Two for two, rainbow Rowell.
Meaning: I read the book, wasn’t sure if I liked it, and after mulling it over and over…
Well, you’ll see.
Starting her freshman year in college, Cath is separated from her twin sister, Wren, for the first time in her life. And she is terrified. Who else could she possibly talk to? Who else understands her introverted personality? Who else could possibly tolerate her obsessive addiction to the Simon Snow series?
College without Wren will push Cath’s limits. With a roommate whose boyfriend always seems to be around, an advanced writing course with a professor who thinks fanfiction (Cath’s specialty) is the death of literature, and a father who also struggles with manic tendencies, Cath might have to put aside her quiet, fangirl ways.
But it’s been a part of her life for so long. Cath doesn’t know what she is without it.
I find it ironic that I’m reading this after reading The Spectacular Now, because to some extent, they are the same story: a protagonist is afraid of growing up.
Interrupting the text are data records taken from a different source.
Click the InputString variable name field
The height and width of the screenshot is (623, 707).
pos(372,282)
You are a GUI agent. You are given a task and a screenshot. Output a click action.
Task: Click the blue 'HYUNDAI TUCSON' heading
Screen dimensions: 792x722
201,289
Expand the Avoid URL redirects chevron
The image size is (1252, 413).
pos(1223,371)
There are family problems, there’s denial and isolation, there’s romance and small revelations, and there’s an overall sense that nothing has really changed.
But unlike The Spectacular Now, Fangirl isn’t a tragedy by any means. It’s a romcom through and through. Even to the point where it doesn’t really feel like there’s a plot. Sure, Cath can’t write an original story and she has to finish her fanfiction and she finally has a boyfriend of the first time. But every issue that came up was handled almost as quickly as it came up, and I wish they were fleshed out a bit more.
The place where I thought we were going to get some substance in this story was the extremely emotionally unstable family. That, and the romance seemed like it was going somewhere significant.
And to some extent, it does. But the family problems were almost waved away, and I had a hard time believing in the chemistry between Levi and Cath.
If you’re going to read this book for any reason at all, it’s the characters. I don’t know how Rowell does it, but she makes characters that aren’t necessarily likeable, but they make you want to root for them anyways. Cath is a perfect example of this.
Cath is annoying. She’s ridiculously insecure, she’s convinced she can’t do anything except write fanfiction, her introverted levels are absolutely through the roof. Part of the reason that I find her annoying is probably because I can identify with her to a certain level. As if Rowell took all my nerdy insecurities—and only those insecurities—threw them together, ramped them up to exponential levels and made a character. Combine that with her familial duty and I can’t not root for her.
Conversely, Levi’s a little too perfect. I know he has flaws, but they just aren’t that character rounding. The only reason I don’t like him is because there’s nothing to not like (if that makes sense).
Unlike in Eleanor and Park, Rowell’s side cast here is diverse and well developed. Cath’s family, Reagan, Nate, Dr. Piper, and Courtney are all well constructed characters, and they each have an important role to play.
One of the interesting things about Fangirl is that the narrative is interrupted with small excerpts of either Cath’s beloved book series, Simon Snow, or her fanfiction. I almost want to read Simon Snow…except I think my brain would scream “HARRY POTTER RIP OFF” the entire time, even though it is made very clear that Simon Snow is not Harry Potter.
Cath’s voice is an interesting point of view. Yes, her more neurotic tendencies can be a little…irritating, and at points she is hopelessly naive, but Rowell does a good job of capturing all of her insecurities. My favourite line is her description of Cath when she’s writing:
That was the beauty in stacking up words—they got cheaper, the more you had of them. It would feel good to come back and cut this when she’d worked her way to something better.
My biggest problem is the really loose plot. I didn’t expect it to be tightly written scenes, and I didn’t expect it to have everything neatly tied up in the end. But I didn’t expect to be so hand wavy either. The whole novel felt like I was being dragged in circles only to suddenly have everything come to a rather abrupt and awkward close.
This is a story about fear. Fear of human interaction, of not being good enough, of letting things go, of trying something new. And I can relate to that a lot. Cath’s struggles with writing were particularly interesting to me.
The book just doesn’t address everything it sets out to, and that’s a rather shame because there are a lot of good ideas here. Even just with the idea of twins and the whole identity crisis that stems from that. Or the idea that writing from experience is scary. Or the fear of being compared to the greats. There are even points where the stigma against fangirling is sort of pushed to the side.
Fangirl is full of interesting ideas, but I feel like not all of it was fully explored. I definitely want more story, to fill in and expand the holes in plot. But for what was given, it was enjoyable enough to get me to finish it.
Am I in a rush to read it again? Not really.
Will I be on a book hangover off this? Definitely. I’m going to be digesting this story for a few days. I’m very mixed about it.
Recommendation: Read. This is a book for you if you’ve ever felt alienated by your love of a fictional world—especially if the alienation was something you made for yourself.